Estamos seguros cuando acudimos a Él.

Los problemas llegan a quienes persiguen a otros y no a Él, a quienes buscan engrandecerse y obtener reconocimiento. Los problemas llegan a quienes confían en sí mismos y en los sistemas de este mundo oscuro y pasajero.

Saca tu diario y escribe: ¿Qué me impide acudir a Él cuando parece que todo va mal? (Créeme, no es así; simplemente vivimos en un mundo difícil y necesitamos buscarlo juntos a diario, para que cuando miremos a nuestro alrededor tengamos verdadera esperanza y paz, sabiendo que este no es nuestro hogar, que Él regresará por nosotros y podemos confiar en que nos fortalecerá en el presente, nos guiará por el camino que debemos seguir para verlo y conocerlo aún más, para que sepamos que en Él tenemos vida abundante y placeres para siempre; no hay nada más placentero que estar a sus pies. ¡Alégrate! Podría ser mucho peor… y lo es lejos de Él).

Este blog no significa que les esté diciendo que dejen de relacionarse con la gente. Lo que les digo es que tengan cuidado con quién comparten su vida. Jesús tuvo doce discípulos, pero no todos compartían su sentir, solo tres conocieron sus momentos de intensa agonía. Así que, mi consejo para todos nosotros y para mí misma, basado en la palabra de Dios, es que permitan que el Señor los guíe hacia aquellos en quienes puedan confiar su corazón, porque Él tiene a esas personas para ustedes. ¿Tendrán la oportunidad de profundizar en una relación con alguien que no esté entre esos tres? Absolutamente, y el Señor les dará las palabras adecuadas para que esa persona escuche de su bondad y misericordia a través de ustedes, basándose en todo lo bueno que Él ha hecho en sus vidas, en todos los momentos buenos, difíciles, confusos, desgarradores, de aparente fracaso, de escasez, Dios siempre fue fiel, y eso es lo que estamos llamados a proclamar.

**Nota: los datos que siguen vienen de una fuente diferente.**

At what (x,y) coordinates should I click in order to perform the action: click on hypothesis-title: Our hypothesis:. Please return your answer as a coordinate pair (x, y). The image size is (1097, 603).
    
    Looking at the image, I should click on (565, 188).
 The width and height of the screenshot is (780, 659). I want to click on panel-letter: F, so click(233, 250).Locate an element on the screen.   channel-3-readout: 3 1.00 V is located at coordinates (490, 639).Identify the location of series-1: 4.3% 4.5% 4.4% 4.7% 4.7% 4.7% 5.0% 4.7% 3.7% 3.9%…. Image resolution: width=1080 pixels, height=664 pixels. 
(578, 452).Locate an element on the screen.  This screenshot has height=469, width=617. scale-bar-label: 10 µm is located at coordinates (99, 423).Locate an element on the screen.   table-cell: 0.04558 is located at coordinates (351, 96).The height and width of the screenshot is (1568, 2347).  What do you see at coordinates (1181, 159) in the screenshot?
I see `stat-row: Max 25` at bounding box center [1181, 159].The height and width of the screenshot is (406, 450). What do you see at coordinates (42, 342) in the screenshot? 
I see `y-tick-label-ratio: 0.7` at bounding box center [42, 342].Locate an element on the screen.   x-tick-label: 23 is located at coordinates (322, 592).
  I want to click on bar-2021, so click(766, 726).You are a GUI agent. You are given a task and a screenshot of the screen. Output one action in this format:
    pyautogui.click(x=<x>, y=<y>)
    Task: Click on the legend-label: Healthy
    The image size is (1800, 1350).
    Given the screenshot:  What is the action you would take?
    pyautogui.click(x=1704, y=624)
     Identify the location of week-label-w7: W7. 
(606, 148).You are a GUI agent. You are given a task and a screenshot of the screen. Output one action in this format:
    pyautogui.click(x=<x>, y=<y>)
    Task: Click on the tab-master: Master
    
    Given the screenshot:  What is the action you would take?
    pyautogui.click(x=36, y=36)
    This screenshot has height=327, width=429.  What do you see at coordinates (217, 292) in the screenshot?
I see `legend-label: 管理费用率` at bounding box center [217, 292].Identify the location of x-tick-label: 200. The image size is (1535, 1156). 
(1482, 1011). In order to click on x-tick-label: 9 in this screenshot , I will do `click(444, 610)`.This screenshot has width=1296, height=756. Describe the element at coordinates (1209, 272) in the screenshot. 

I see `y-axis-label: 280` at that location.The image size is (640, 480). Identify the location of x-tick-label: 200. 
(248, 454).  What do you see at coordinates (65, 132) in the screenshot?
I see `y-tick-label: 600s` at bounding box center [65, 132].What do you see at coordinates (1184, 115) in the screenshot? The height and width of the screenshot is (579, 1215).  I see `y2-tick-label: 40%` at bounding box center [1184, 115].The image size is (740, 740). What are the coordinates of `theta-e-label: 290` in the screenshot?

“Pero ustedes no son así, porque son un pueblo elegido. Son sacerdotes del rey, una nación santa, posesión exclusiva de Dios. Como resultado, pueden mostrar a otros la bondad de Dios, porque Él los llamó de la oscuridad a su luz maravillosa.” 1 Pedro 2:9

Ustedes son posesión exclusiva de Dios, recuérdenlo antes de que se dejen llevar por la desesperación. Sé que yo tengo que recordarlo antes de perder la paciencia con mi esposo. Todos estamos haciendo lo mejor que podemos para administrar lo que Dios nos ha dado, para proclamar con valentía su bondad y fidelidad hacia nosotros e incluso todo lo que hemos podido presenciar en la vida de otros.

Confíen en el Señor, no se preocupen. Antes de preocuparse, miren hacia arriba y recuerden su bondad y fidelidad hasta este momento. ¡Nunca ha habido un momento en que nos haya fallado, hermanos!